Brent, the international benchmark, rose 11.5 per cent over the week, while West Texas Intermediate, which tracks US crude grades, gained 10.6 per cent.
Brent rose 2.29 per cent to settle at $72.7 per barrel on Friday, while WTI gained 1.96 per cent to close at $68.74 per barrel.
Prices also climbed on the prospect of a possible decline in demand and closure of offshore oil production facilities in the Gulf of Mexico as tropical storm Ida is set to make landfall.
"Oil prices are on the rise once more, buoyed by improved risk appetite in the markets," Craig Erlam, senior market analyst at Oanda Europe, said.
"Every hurricane is different and brings uncertainty for the region that contributes heavily to US output.
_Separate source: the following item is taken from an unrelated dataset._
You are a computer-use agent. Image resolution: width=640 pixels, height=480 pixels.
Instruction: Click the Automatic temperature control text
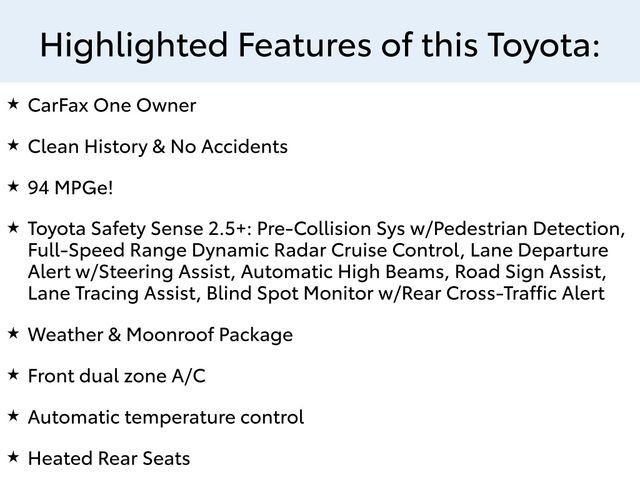click(166, 417)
Should it pass without major issues then we could see oil paring some of these gains on Monday."
Market sentiment remains positive after China reached zero Covid-19 cases last week. The world's second-biggest economy has taken a stringent approach to contain Covid-19 outbreaks after the virulent delta strain led to a rise in infections across the world.
Oil prices also strengthened on the back of US Federal Reserve chairman Jerome Powell's comments on Friday about the institution's plans for tapering off quantitative easing this year. He stressed the tapering and interest rate hikes were not linked.
The US dollar softened following his comments, which strengthened commodity prices. Crude trades inversely proportional to the dollar. When the dollar gains, crude falls and vice versa.
Oil markets are also increasingly factoring out the potential return of Iranian barrels this year. The delay in reaching a nuclear deal with Tehran makes the country's return to the export markets "unlikely this year", said Mark Haefele, chief investment officer, global wealth management at UBS.
Opec+, the group led by Saudi Arabia and Russia, is also set to meet on September 1 and will consider whether to bring additional supply back to the market.
"Opec and its allies have the flexibility to pause or reverse planned production increases if necessary. As a result, we don’t regard the recent agreement to lift production each month by 400,000 barrels per day as set in stone," Mr Haefele said.
The Swiss bank expects Brent to average $75 per barrel by December, from an average of $70.6.